With 147 authorised deposit-taking institutions (ADIs) in Australia, one might think small businesses have plenty of financing options at a cursory glance.

However, when you consider that only 32 of these had financed a loan in October to either a non-financial business or a financial institution (which are typically not small businesses), the options become slimmer.

That pool of banks would likely significantly decrease further if the self-employed borrower had inconsistent pay or cashflow issues – challenges that are typical of running a small business.

OnDeck research in 2020 found that of small businesses that had applied for finance in the past, one in four (24%) had been rejected by a bank when seeking a business loan.

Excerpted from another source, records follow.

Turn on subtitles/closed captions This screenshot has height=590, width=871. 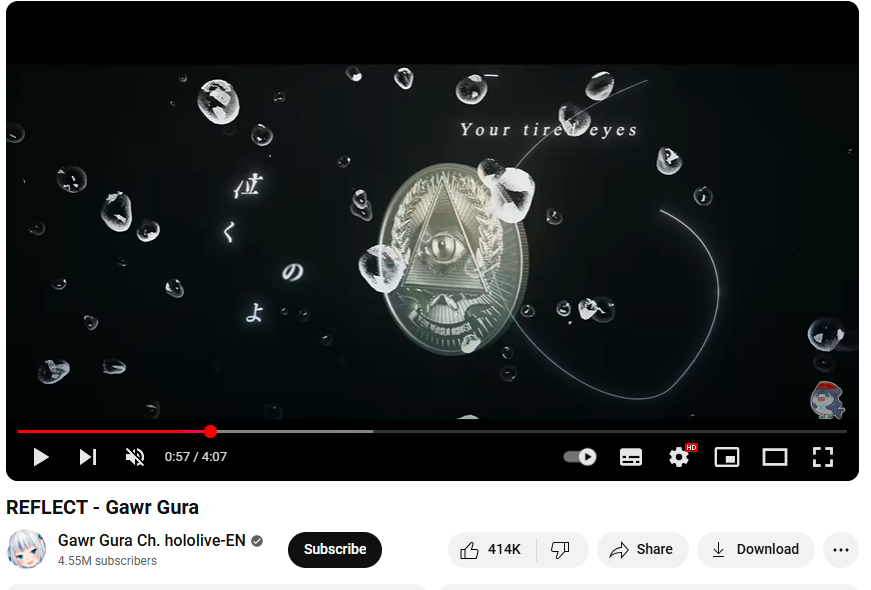(630, 457)
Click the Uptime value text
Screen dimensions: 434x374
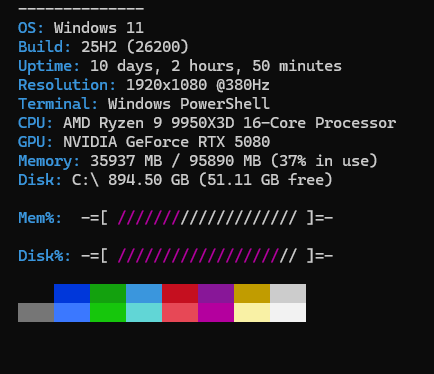pos(216,66)
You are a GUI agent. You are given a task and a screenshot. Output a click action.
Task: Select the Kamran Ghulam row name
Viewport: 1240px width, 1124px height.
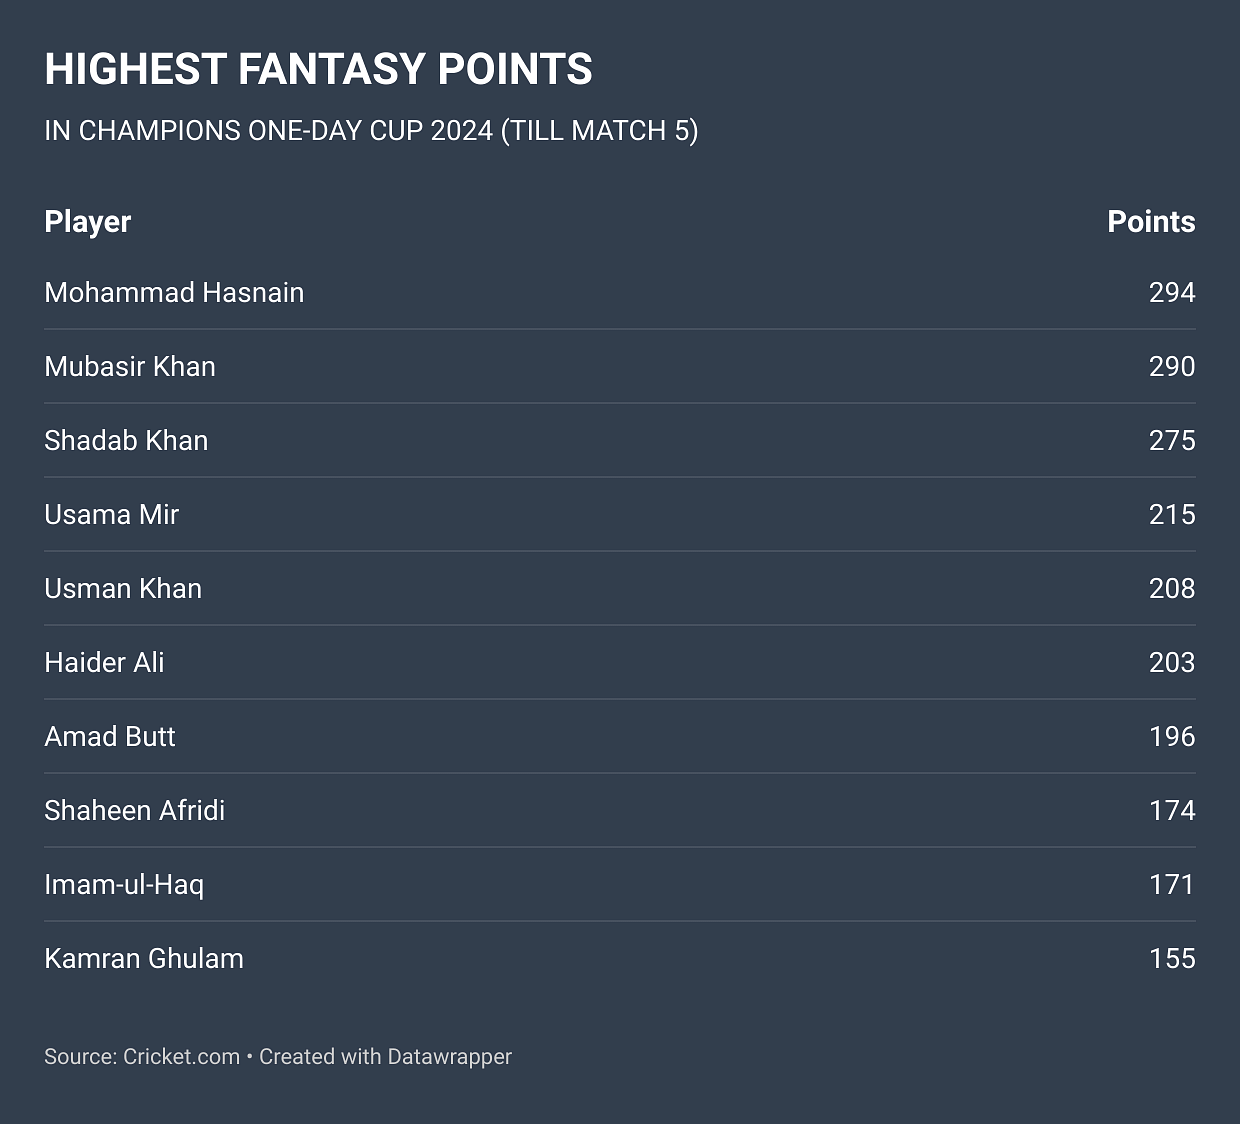[x=144, y=959]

When you couple this with the rise of traditional lenders tightening up their business lending policies in 2023, the pool of banking options for many borrowers may have run dry.

Fortunately, small business owners have access to whole range of non-bank and private lending options. However, only 46% of SMEs considered non-banks as a viable alternative to traditional lenders.

Together, this leaves small business owners with little options on their own when they get rejected from a bank.

OnDeck research found that when the bank has said “no” to finance, SME owners reached out to alternate sources of finance – typically family and friends (42%), or a credit card (32%). Only around one-third (29%) partnered with an online non-bank lender such as OnDeck.

Over one in 10 (13%) small businesses gave up their goal of seeking funding altogether.

But money and mates have the potential to be an ‘oil and water’ mix – and in the current cost-of-living crisis, options to borrow from personal contacts could be limited.

Poolman said this approach also brings a “raft of risks”.

“Even where friends or family are willing to provide funding, without clear terms and conditions in place, misunderstandings can easily occur,” Poolman said.

“This can cost the SME owner a valuable personal relationship. In the worst-case scenario, disagreements can escalate to the point where the parties become embroiled in costly legal action.”

The opportunity for brokers

Many small business owners lack understanding of the financing options available, which can lead to risky decision-making.

However, this lack of knowledge also presents a high ceiling for brokers to add value by educating and guiding these owners towards optimal choices.

Recent research showed only 54% of SMEs are aware of alternative lenders, and while that’s a big improvement over the past decade, there’s still room to grow.

Some 5,864 mortgage brokers have already moved across the aisle to offer commercial broking services – a trend that has intensified over the last three years, according to the latest MFAA report.

And now non-banks have stepped up their offerings to support small business clients and the brokers who facilitate these deals.

How brokers can provide value through fast loan approvals

An injection of funds can help businesses meet growth targets while also meeting cashflow challenges.

One in three small businesses surveyed by OnDeck report facing cashflow challenges, with 65% saying fast loan approvals would support improved cashflow.

OnDeck said its unsecured Lightning Loans, which are available for up to $175,000, provide an avenue for brokers to support their small business clients.

After an online application form and just six months of business bank statements, funds are available to approved applicants in as fast as two hours, according to OnDeck.

“Unlike borrowing from friends or family, OnDeck’s Lightning Loans allow brokers to give business owners a clear upfront picture on how much loan funding will cost” Poolman said. “This allows a broker’s client to make an informed judgement on the likely return on the items being funded – be it purchasing stock, upgrading equipment, or managing cashflow.”